Wednesday, December 10, 2014

"Yes Please" Book Review


As a parent and as someone working full time, I don't get a whole lot of me time anymore. One thing I still like to indulge in is reading books, but because my time is valuable I only read books I know I will enjoy now. If I'm not digging a book after a chapter it gets booted, I just don't have time to waste on poorly written crap (looking at you Stephen King). So when Birchbox gave me the opportunity to read and review Amy Poehler's book, Yes Please, all I could say was YES PLEASE!!

I am a big fan of her not only for her comedic presence but for the good work she does encouraging women. She also just flat out seems like a super cool gal that I'd love to chill and have coffee with. Now because it's been Thanksgiving and now the Christmas season I've had very little time to read it. Swear to god, there were three days where if I picked the book up some sort of emergency would happen and suck up all of my down time. I'm about a fourth of the way through it right now so this will not be a complete book review, but more of my impression of it so far.

The book reads really well, I can actually imagine her sitting down and saying something very similar if she was telling those stories to a friend. The easy readability also makes it really easy to pick it up, read a few pages, go deal with whatever work crisis just happened, then get back into reading it without having to back track and pick up the mood again. And I'm actually enjoying reading the book in chunks surprisingly, it gives me time to really mull over what I read and decide how I feel about it. This is not a book you should read all in one chunk. Enjoy it like a cup of warm tea, sipped as you relax your mind.

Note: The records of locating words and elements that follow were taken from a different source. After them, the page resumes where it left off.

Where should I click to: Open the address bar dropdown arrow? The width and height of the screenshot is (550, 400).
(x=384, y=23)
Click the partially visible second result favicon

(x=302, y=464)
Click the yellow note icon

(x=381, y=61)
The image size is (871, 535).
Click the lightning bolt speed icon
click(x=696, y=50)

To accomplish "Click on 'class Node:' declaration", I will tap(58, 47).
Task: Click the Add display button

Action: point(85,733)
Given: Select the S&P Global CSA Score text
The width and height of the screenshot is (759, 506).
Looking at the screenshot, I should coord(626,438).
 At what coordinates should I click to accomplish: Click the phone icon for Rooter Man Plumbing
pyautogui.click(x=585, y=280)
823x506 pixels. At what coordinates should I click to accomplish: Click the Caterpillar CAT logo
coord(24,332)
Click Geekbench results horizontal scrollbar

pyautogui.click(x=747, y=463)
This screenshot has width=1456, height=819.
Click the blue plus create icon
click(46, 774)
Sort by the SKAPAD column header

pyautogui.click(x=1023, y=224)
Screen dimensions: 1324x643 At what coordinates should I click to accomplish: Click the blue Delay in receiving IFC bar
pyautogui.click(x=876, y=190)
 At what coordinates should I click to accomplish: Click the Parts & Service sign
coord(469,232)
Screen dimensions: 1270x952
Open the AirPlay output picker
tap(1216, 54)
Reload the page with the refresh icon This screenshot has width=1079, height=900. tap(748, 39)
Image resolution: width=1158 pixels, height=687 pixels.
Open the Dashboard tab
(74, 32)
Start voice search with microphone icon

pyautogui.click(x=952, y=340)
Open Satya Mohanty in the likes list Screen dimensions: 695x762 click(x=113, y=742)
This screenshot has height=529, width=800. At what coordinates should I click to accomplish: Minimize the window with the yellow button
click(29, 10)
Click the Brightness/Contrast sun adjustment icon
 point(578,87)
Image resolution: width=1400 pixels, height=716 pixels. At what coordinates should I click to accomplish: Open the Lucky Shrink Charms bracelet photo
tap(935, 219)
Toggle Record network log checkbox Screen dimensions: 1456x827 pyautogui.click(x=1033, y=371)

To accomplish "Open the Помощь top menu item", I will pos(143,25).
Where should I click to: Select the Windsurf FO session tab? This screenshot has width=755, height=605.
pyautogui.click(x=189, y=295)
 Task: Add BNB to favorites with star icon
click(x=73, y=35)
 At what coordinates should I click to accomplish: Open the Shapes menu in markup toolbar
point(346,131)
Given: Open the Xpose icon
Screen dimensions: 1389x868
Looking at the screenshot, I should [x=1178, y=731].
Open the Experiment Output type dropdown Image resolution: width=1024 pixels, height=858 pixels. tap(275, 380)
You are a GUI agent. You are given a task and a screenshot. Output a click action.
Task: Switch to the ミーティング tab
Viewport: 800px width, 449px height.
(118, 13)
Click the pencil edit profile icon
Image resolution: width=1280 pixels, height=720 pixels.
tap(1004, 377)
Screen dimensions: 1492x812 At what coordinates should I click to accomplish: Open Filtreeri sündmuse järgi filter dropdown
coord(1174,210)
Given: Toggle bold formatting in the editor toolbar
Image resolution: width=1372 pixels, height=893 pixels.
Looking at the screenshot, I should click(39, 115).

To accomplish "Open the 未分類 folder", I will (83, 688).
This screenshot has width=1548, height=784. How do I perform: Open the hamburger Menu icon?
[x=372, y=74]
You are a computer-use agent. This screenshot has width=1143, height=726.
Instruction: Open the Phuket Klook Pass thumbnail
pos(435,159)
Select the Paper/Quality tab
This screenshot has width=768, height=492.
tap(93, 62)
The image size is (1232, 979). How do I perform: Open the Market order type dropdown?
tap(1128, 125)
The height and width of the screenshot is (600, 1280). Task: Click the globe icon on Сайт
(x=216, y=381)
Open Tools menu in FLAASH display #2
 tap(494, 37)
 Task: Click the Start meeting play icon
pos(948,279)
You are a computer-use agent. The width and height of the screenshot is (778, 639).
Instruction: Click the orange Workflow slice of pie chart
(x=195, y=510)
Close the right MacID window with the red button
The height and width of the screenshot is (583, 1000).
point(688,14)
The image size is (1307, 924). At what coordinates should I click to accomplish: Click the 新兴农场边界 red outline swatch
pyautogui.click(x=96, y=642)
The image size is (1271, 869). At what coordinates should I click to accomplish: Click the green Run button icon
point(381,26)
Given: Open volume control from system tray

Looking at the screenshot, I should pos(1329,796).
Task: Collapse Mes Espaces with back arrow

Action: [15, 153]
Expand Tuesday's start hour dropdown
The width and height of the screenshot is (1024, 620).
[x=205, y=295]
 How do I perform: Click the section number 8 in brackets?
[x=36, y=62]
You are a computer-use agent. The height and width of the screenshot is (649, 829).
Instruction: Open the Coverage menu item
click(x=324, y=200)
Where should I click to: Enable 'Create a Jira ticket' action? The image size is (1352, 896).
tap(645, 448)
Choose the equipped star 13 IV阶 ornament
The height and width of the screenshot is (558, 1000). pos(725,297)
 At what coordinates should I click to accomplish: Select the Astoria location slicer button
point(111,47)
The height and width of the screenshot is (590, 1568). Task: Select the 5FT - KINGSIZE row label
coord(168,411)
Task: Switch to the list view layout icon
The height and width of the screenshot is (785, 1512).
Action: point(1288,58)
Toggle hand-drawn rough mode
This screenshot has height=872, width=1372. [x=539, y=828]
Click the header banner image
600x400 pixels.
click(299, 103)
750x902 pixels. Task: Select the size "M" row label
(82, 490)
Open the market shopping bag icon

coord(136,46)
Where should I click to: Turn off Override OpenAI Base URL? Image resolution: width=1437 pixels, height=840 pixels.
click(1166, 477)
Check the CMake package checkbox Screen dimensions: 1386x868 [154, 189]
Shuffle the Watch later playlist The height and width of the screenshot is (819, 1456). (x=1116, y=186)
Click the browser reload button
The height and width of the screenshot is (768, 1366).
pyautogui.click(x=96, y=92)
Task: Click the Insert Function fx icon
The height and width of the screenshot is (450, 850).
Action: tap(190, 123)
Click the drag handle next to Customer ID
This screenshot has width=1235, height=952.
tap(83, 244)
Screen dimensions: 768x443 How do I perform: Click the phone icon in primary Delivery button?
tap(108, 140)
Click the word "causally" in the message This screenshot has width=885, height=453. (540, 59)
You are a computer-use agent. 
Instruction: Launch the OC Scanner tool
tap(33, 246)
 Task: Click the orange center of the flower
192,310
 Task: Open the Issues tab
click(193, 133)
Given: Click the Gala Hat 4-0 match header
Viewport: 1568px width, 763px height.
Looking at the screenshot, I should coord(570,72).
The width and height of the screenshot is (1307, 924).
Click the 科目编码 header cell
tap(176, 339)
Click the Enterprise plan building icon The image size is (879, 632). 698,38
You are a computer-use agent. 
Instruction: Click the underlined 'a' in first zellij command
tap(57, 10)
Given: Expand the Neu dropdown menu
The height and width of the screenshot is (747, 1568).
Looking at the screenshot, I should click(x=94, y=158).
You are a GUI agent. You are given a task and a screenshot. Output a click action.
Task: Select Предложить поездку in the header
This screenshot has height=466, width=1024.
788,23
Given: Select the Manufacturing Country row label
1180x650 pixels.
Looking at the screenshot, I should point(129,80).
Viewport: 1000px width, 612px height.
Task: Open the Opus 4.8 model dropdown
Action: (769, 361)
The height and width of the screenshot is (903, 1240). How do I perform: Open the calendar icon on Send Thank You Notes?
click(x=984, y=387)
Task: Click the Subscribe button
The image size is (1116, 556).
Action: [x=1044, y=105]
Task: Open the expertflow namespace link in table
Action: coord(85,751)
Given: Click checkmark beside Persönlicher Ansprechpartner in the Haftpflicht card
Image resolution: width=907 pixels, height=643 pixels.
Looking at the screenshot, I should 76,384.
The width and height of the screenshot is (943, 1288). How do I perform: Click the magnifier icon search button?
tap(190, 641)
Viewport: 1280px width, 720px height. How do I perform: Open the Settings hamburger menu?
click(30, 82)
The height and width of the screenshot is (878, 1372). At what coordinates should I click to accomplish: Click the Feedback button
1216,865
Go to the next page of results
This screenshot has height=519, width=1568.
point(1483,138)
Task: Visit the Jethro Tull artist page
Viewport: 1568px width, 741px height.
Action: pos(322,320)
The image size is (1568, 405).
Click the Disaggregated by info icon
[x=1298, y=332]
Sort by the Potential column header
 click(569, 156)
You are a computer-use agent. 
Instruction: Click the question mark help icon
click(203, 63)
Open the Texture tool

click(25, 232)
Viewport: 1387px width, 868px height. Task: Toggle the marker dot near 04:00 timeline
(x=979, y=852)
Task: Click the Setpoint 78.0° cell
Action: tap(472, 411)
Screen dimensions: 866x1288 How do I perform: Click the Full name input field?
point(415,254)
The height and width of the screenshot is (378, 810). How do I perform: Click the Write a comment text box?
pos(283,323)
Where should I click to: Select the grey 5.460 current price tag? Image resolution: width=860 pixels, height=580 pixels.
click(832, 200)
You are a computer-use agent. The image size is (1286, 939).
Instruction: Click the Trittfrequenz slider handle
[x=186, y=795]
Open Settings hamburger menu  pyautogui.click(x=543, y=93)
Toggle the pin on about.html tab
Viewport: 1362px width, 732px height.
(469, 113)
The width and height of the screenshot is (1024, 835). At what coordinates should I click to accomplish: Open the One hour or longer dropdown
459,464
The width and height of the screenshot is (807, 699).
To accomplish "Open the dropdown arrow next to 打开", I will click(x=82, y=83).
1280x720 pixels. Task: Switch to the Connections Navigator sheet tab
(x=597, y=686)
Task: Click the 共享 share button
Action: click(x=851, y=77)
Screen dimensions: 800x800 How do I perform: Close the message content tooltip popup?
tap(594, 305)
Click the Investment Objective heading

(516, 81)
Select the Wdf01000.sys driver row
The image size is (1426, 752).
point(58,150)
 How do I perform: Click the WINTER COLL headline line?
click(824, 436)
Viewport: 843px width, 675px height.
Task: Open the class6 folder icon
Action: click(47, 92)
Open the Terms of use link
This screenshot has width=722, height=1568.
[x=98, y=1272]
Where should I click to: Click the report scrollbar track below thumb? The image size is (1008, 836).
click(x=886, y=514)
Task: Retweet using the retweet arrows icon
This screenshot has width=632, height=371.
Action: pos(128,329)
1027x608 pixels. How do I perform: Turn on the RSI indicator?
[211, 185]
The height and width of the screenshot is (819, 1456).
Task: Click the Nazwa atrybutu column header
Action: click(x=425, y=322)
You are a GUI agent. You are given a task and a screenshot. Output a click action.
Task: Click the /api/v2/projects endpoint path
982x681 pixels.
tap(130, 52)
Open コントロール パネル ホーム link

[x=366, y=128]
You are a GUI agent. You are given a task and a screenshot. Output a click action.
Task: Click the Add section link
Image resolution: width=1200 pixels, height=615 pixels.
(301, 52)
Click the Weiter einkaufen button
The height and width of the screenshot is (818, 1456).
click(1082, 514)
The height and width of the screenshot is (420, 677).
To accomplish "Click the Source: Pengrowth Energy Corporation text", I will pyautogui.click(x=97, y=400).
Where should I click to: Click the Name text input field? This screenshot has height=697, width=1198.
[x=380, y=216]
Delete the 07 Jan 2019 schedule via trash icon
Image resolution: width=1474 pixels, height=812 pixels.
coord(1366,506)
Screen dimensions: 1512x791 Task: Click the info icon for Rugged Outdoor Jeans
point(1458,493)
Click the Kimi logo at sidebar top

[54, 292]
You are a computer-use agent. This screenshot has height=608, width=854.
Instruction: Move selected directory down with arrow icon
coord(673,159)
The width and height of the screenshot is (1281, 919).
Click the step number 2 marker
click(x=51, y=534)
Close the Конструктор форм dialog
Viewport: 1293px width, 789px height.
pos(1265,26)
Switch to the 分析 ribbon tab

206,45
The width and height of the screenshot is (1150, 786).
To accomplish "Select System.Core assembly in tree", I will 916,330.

Each chapter deals with a theme rather than a specific time period in her life, which I found refreshing and more personable. Autobiographies and biographies in general tend to be really linear in nature and to be honest can be rather dry and stuffy depending on the person being profiled. Yes Please keeps things lighthearted and fresh, even during the chapter dealing with her divorce from Will Arnett. There is no sense of "I'm famous and better than you", though she does name drop quite a bit. The name dropping is probably the only thing that irks me about the book, more often than not it really isn't relevant to the story she's trying to tell so it just felt cumbersome. I may find other things I dislike as I read more, but so far this is it for my "things that irk me" list (which is you read my Gillian Flynn review you know can get quite long).

Some chapters had me laughing so hard people were staring, while others had me trying not to cry. My favorite chapter is actually the one that made me almost cry at work. Her personification of that inner voice we all have that tells us we aren't good enough or pretty enough really struck home with me, and I think it is a chapter everybody should read, especially young girls. Society can be so cruel and can beat into our heads that if we don't fit this particular image we aren't "blank" enough. Without getting into to much personal details I grew up in a very body unfriendly environment and had such extreme self confidence issues among other things that sometimes I'm amazed I function as well as I do currently. As the book puts it, my demon moved in and demanded the top bunk. So I found the chapter very poignant and easy to relate to, which is what a biography should strive to do.

I highly recommend this book to lovers of SNL, Amy Poehler herself, successful women, improv comedy, and those who may want to use someone else's words to form a mirror in which to really look at themselves. I greatly look forward to continuing reading it, though with how hectic this month has been already I have a feeling I'll still be working on it come January.